Precision Measurement in Metal Fabrication

Measuring Up

The post on social media was humorous—two “identical” tape measures were shown side by side, with a caption talking about being careful about buying foreign-made knockoffs. One was a highly accurate construction tape measure that had passed a verification process at the manufacturer. The other—well, having a tape measure that showed twelve inches over a span that was technically only ten inches long might be useful in photos next to a prize trout or in other bragging contests, but it probably won’t be of much use to a metalworker who wants to make sure his fabrication project is being built to spec.

Having a system of accurate measurements that is recognized by multiple parties has been an important part of commerce since humans started trading commodities with each other before recorded history began. Over the millennia, metrology—the science of measurement—has been refined and perfected, with universally accepted reference points for lengths, volumes, weights, and other units of measure being carefully defined today by institutions like the National Institute of Standards and Technology (NIST). As measuring tools are calibrated to meet these standards, those instruments can then be used by metalworkers and other craftsmen to accurately measure individual parts as they are produced and assembled.

Everyone involved in a metal fabrication facility, from the company owner to the newest hire, needs to understand the importance and correct use of the precision measuring devices used by the operation to ensure that all projects can be held to the tightest tolerances possible to maintain the company’s competitive edge in the marketplace.

Instruments of Linear Measurement

• Every shop should have one or more steel scales, which are precise metal rulers that have been calibrated and certified to meet industrial standards set by NIST or another metrology laboratory.
• A tape measure built for commercial use that meets metrology standards is good for longer measurements and for determining diameters of large cylinders.

• A caliper is a common device that had its origin over 2500 years ago. Modern calipers are very precise and can be analog or digital in their operation. The popular vernier caliper has two sets of moveable jaws, one for measuring external dimensions and the other for gauging internal dimensions of a hole, as well as a vernier scale that slides along the main scale.
• A micrometer is the most accurate handheld linear measuring tool. Available in either analog or digital, different types of micrometers are designed for different functions, such as external micrometers for measuring the outside of an object, and inside micrometers for measuring the internal diameters of holes.
• A depth indicator can measure the depth of a specific point in reference to the surface of an object. The most accurate type of depth gauge is a depth micrometer.
• A height gauge is used for vertical measurement and consists of a scale that extends up from a reference surface. A popular type is a vernier height gauge that has a sliding vernier scale attached to the main scale.

Other linear measuring tools include gauge blocks (precision ground blocks of specific thicknesses), feeler gauges (thin blades for measuring clearance), radius gauges (blades for measuring convex and concave radii), bore gauges (for measuring the inner diameter of precision machined holes), and screw gauges (for measuring thin sheets of metal or wires).

──────

### TASKS AND EXERCISES
1. List the tools that the measurement article names in its closing sentence about other linear measuring tools.
2. According to the measurement article, what is the most accurate handheld linear measuring tool?
3. Reproduce the measurement article word for word, from "Precision Measurement in" to "built to spec.".

──────

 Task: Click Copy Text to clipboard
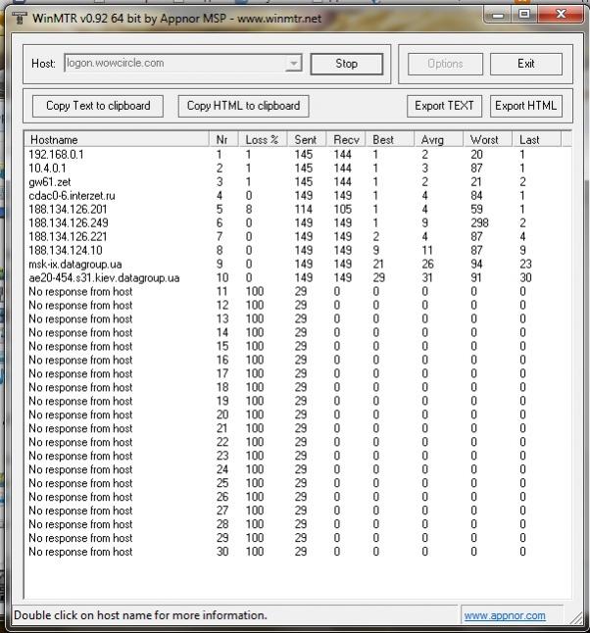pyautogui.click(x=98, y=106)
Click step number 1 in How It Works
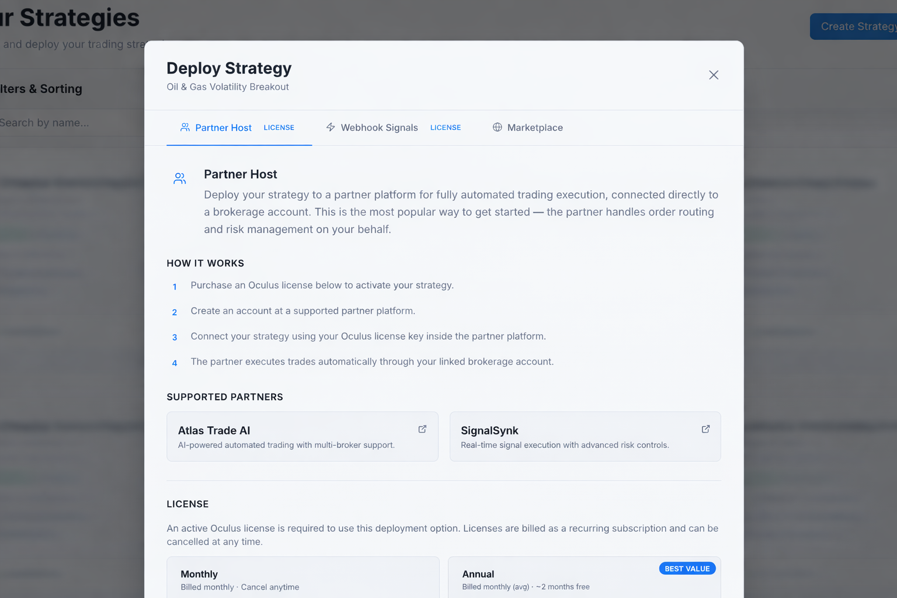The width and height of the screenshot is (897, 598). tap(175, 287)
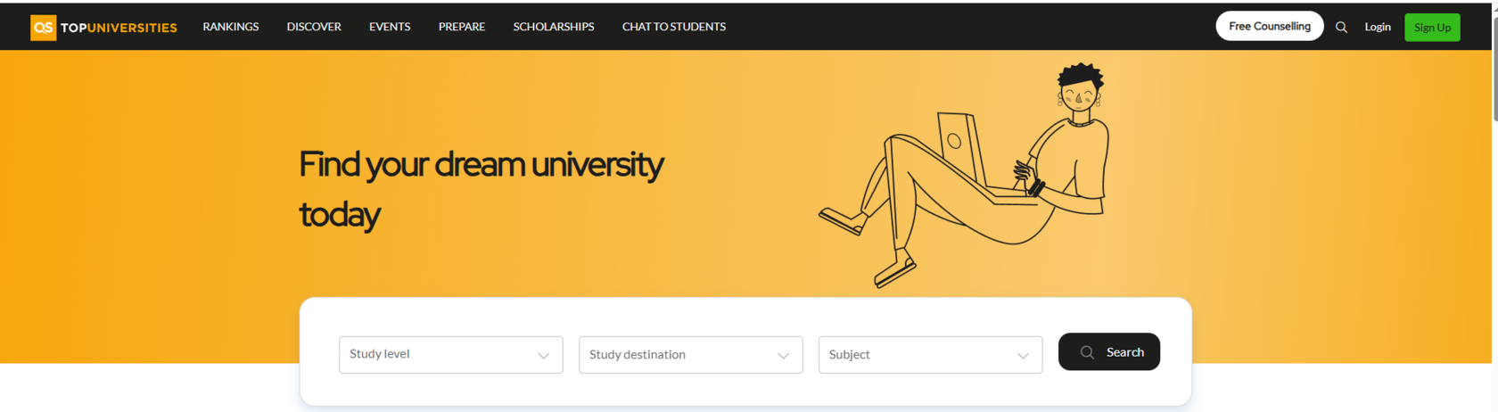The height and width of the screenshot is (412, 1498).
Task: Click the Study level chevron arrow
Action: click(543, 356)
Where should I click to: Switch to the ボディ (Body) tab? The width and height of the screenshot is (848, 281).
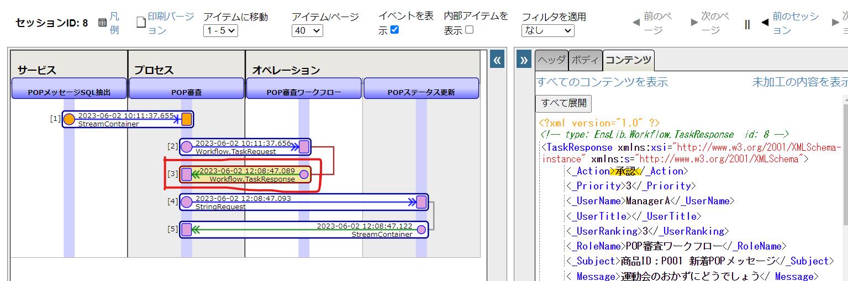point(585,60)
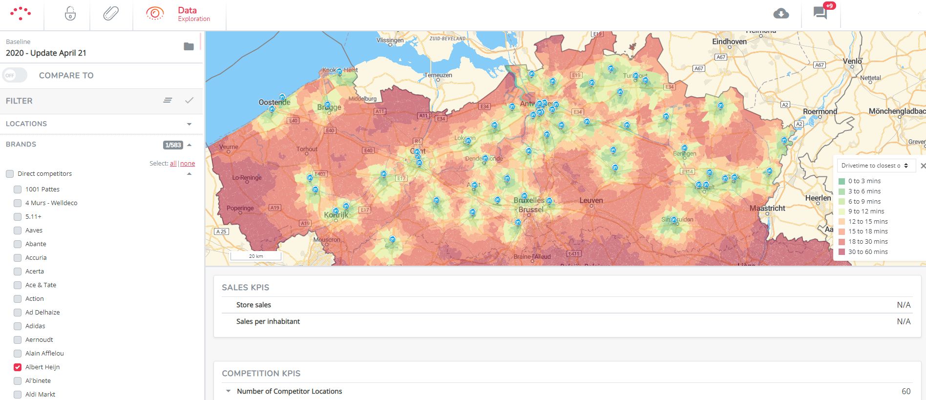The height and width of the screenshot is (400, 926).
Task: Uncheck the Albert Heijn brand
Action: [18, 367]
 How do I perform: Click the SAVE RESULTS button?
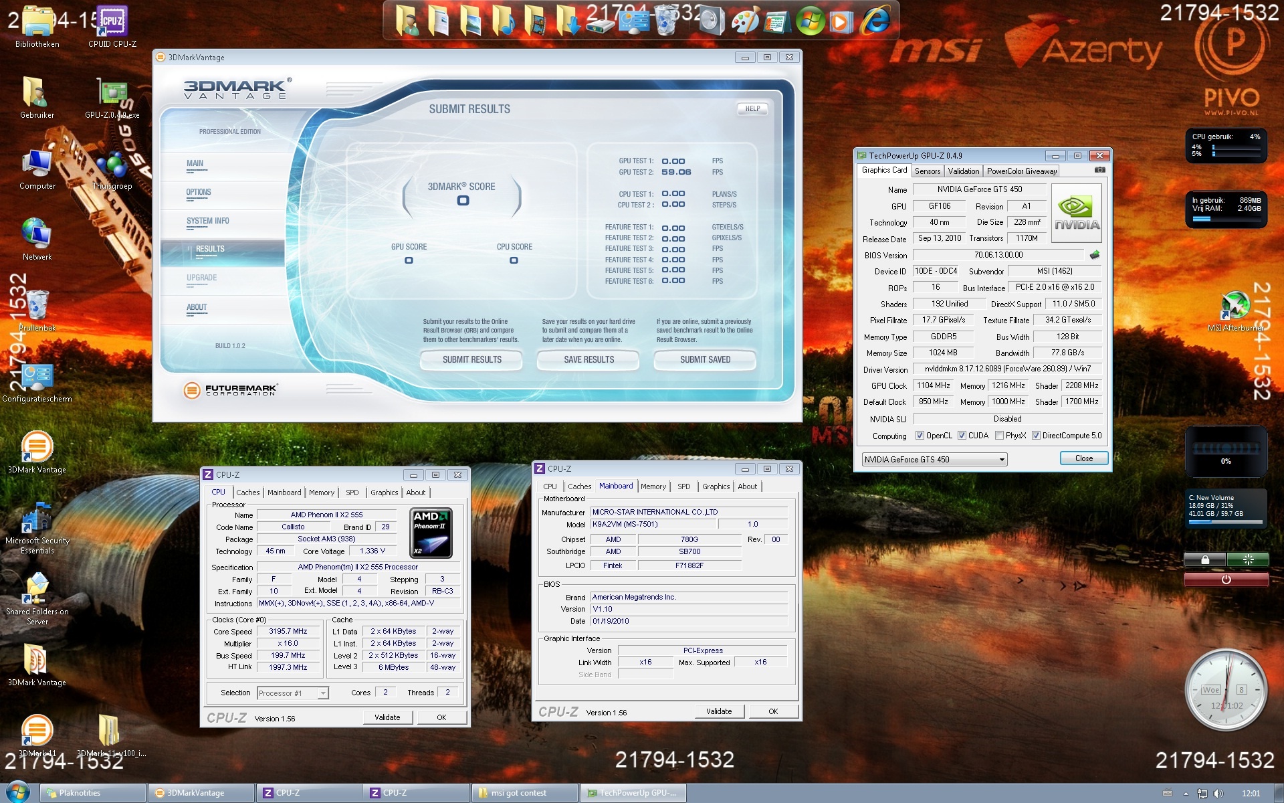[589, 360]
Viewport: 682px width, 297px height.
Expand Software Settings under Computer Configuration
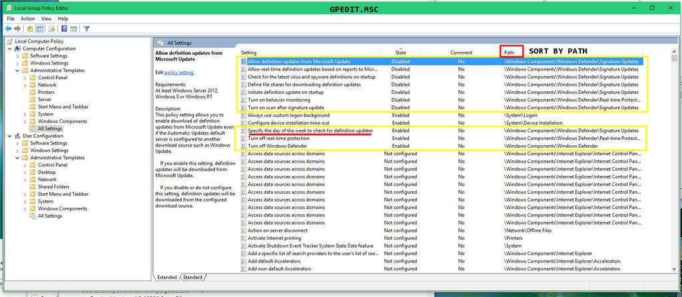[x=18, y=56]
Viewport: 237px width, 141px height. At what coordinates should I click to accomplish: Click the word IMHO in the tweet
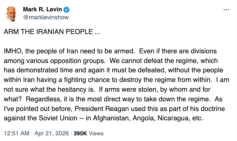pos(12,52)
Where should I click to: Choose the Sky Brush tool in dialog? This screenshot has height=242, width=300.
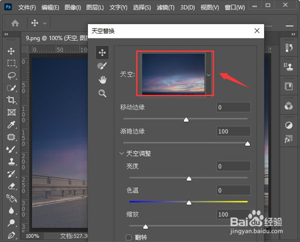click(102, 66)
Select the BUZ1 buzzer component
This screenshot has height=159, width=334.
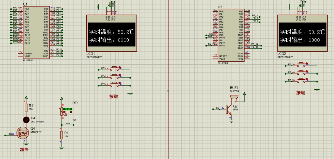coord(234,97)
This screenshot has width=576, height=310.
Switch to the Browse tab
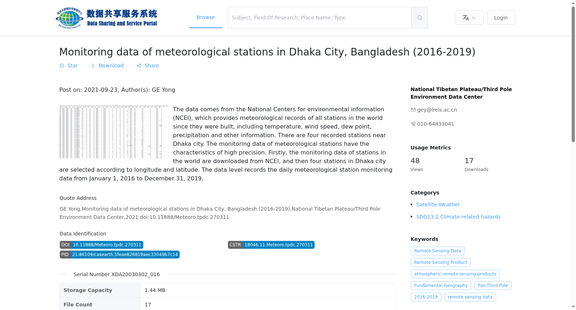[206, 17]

──────

### RESULTS OF THE TASKS
1.
Gauge blocks
Feeler gauges
Radius gauges
Bore gauges
Screw gauges

2. A micrometer.

3.
Precision Measurement in Metal Fabrication

Measuring Up

The post on social media was humorous—two “identical” tape measures were shown side by side, with a caption talking about being careful about buying foreign-made knockoffs. One was a highly accurate construction tape measure that had passed a verification process at the manufacturer. The other—well, having a tape measure that showed twelve inches over a span that was technically only ten inches long might be useful in photos next to a prize trout or in other bragging contests, but it probably won’t be of much use to a metalworker who wants to make sure his fabrication project is being built to spec.